LGAICVJun 13, 2025

Explaining Recovery Trajectories of Older Adults Post Lower-Limb Fracture Using Modality-wise Multiview Clustering and Large Language Models

arXiv:2506.12156v1h-index: 10DaWaK
Originality Incremental advance
AI Analysis

This incremental approach helps clinicians identify at-risk patients to improve health outcomes in unsupervised healthcare data analysis.

The paper tackled the problem of interpreting unlabeled multimodal sensor data from older adults recovering from lower-limb fractures by using modality-wise clustering and large language models to generate meaningful cluster labels, with results showing statistical significance for most labels against clinical scores.

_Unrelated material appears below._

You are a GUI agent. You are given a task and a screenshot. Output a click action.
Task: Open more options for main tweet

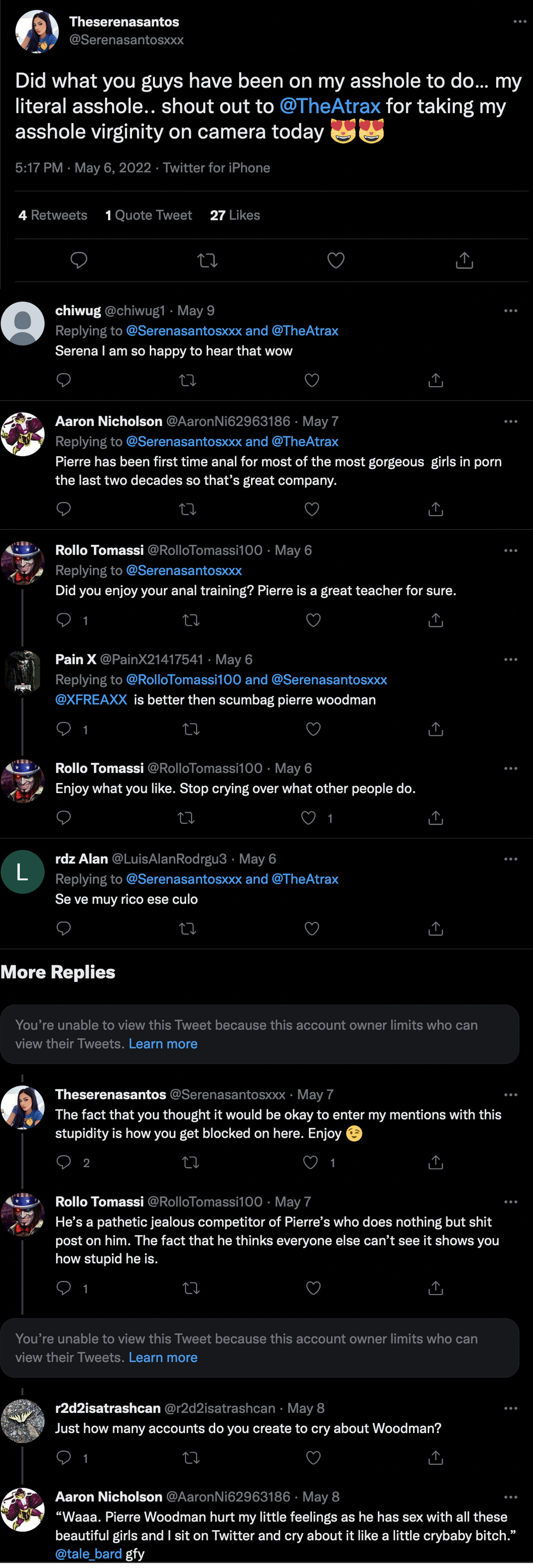coord(519,22)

Interpreting large volumes of high-dimensional, unlabeled data in a manner that is comprehensible to humans remains a significant challenge across various domains. In unsupervised healthcare data analysis, interpreting clustered data can offer meaningful insights into patients' health outcomes, which hold direct implications for healthcare providers. This paper addresses the problem of interpreting clustered sensor data collected from older adult patients recovering from lower-limb fractures in the community. A total of 560 days of multimodal sensor data, including acceleration, step count, ambient motion, GPS location, heart rate, and sleep, alongside clinical scores, were remotely collected from patients at home. Clustering was first carried out separately for each data modality to assess the impact of feature sets extracted from each modality on patients' recovery trajectories. Then, using context-aware prompting, a large language model was employed to infer meaningful cluster labels for the clusters derived from each modality. The quality of these clusters and their corresponding labels was validated through rigorous statistical testing and visualization against clinical scores collected alongside the multimodal sensor data. The results demonstrated the statistical significance of most modality-specific cluster labels generated by the large language model with respect to clinical scores, confirming the efficacy of the proposed method for interpreting sensor data in an unsupervised manner. This unsupervised data analysis approach, relying solely on sensor data, enables clinicians to identify at-risk patients and take timely measures to improve health outcomes.